Create a `DbtSkeinOperator` in the Airflow `wmf_airflow_common` library
Open, Needs TriagePublic

Description

Create a new kind of Airflow operator class that inherits from the SimpleSkeinOperator and is specialized for running dbt models from the dbt-jobs repository via Airflow.

This class should:

  • Provide a sane, working default configuration of the SimpleSkeinOperator that facilitates configuring and running the dbt jobs in our cluster.
  • Provide a way of configuring the specific dbt model(s) for the operator to run.
  • Provide a way of configuring the GitLab repository with dbt models, dbt-jobs being the default.
  • Provide a way of configuring the Spark session-specific settings, e.g. spark.executor.cores and such.

Event Timeline

Suggestion: Instead a new DbtSkeinOperator inheriting from SimpleSkeinOperator, consider making a new DbtOperator that uses a new DbtSkeinHook (itself probably using SkeinHookBuilder?) to run the skein+dbt commands.

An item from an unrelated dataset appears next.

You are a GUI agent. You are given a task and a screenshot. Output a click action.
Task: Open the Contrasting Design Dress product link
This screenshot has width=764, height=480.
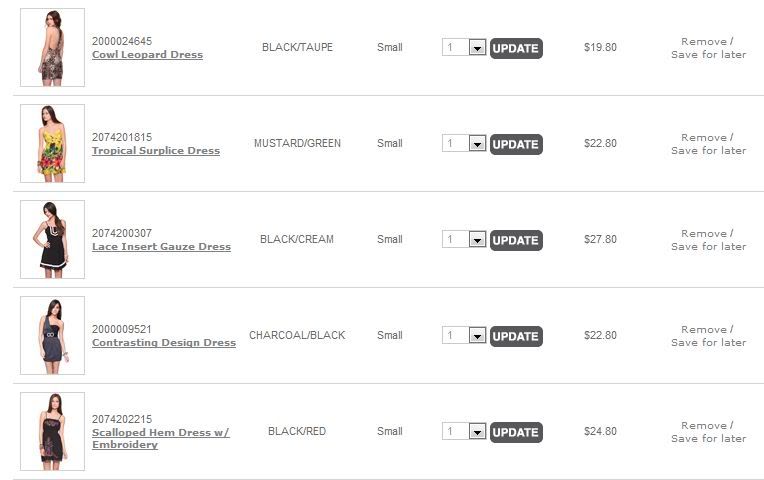(x=163, y=343)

This is how our SparkSubmitOperator works. This allows the 'launcher' used to be varied by a parameter, making it easier to use in different environments, e.g. development, yarn, k8s, etc.

@Ottomata I'm looking into that, thanks for the suggestion!

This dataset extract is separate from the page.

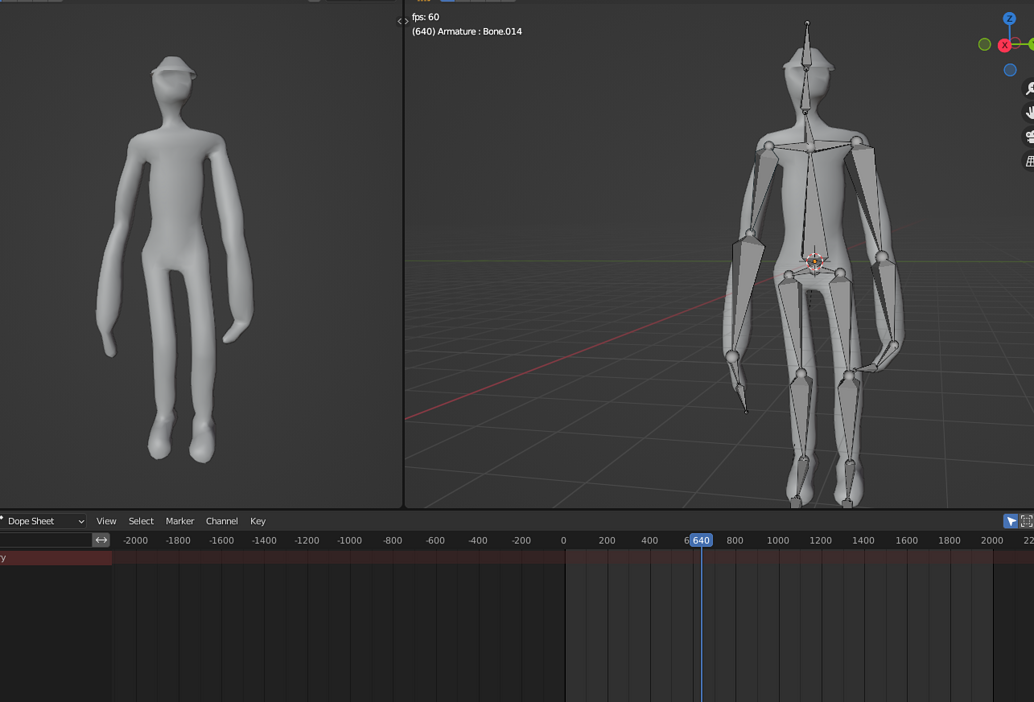Activate the Move view hand icon
The height and width of the screenshot is (702, 1034).
coord(1028,111)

@amastilovic apologies for late/drive by review, but I left some comments, especially around the use of hardcoded /tmp vs tempfile.

I see you ended up going with DbtSkeinOperator inheriting from SimpleSkeinOperator. I'm curious to learn why you chose that over a DbtOperator and using the SkeinHook and SkeinHookBuilder to implement this.

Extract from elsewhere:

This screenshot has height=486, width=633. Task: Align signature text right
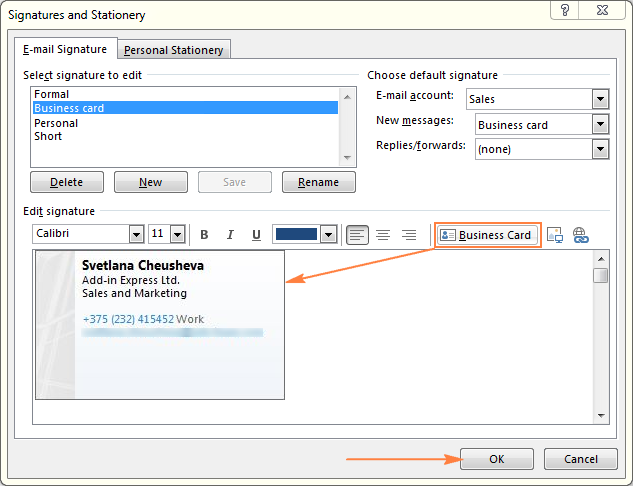point(408,235)
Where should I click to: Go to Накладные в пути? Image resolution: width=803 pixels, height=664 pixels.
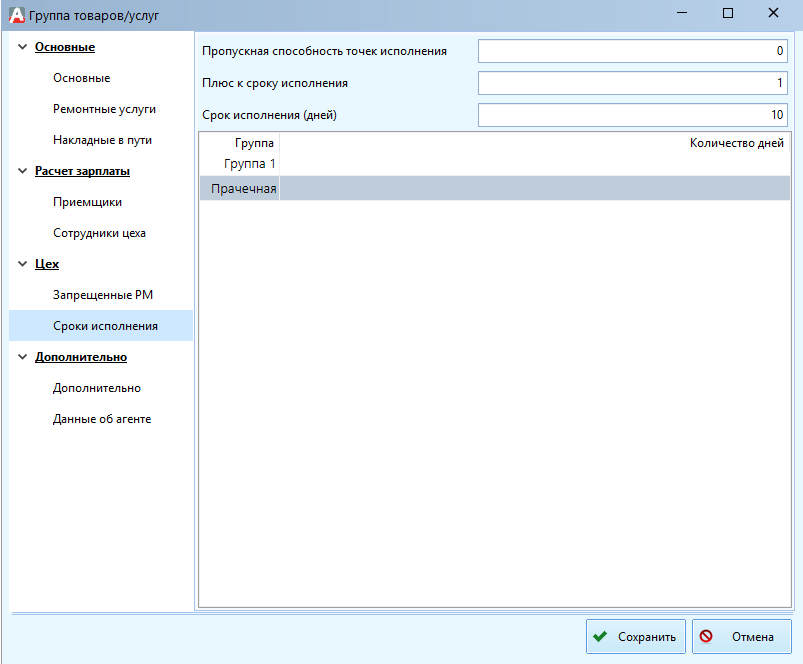click(x=102, y=140)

One of the comments I added to the MR is about the fact that users can use your new DbtSkeinOperator as if it was a SimpleSkeinOperator. I'm not sure if that is intentional.

I see you ended up going with DbtSkeinOperator inheriting from SimpleSkeinOperator. I'm curious to learn why you chose that over a DbtOperator and using the SkeinHook and SkeinHookBuilder to implement this.

Mostly for the reasons of expediency - inheriting from SimpleSkeinOperator was a much quicker and well-tested route. Also, SimpleSkeinOperator itself is using SkeinHook and its builder. I might be missing something but from what I could see I would basically end up duplicating that same code in a DbtOperator.

Another reason is that this DbtSkeinOperator is actually a simple Skein/YARN application - it executes DBT commands in YARN using Skein.

Understood.

Its just unfortunate that when we move to launching dbt via k8s, we will have to build a new operator and edit dags that use DbtSkeinOperator. If we had done a DbtOperator with a launcher like param, this could be changed via params/config.

Also, SimpleSkeinOperator itself is using SkeinHook and its builder. I might be missing something but from what I could see I would basically end up duplicating that same code in a DbtOperator.

Indeed, you'd probably duplicate much of it, but only the relevant parts.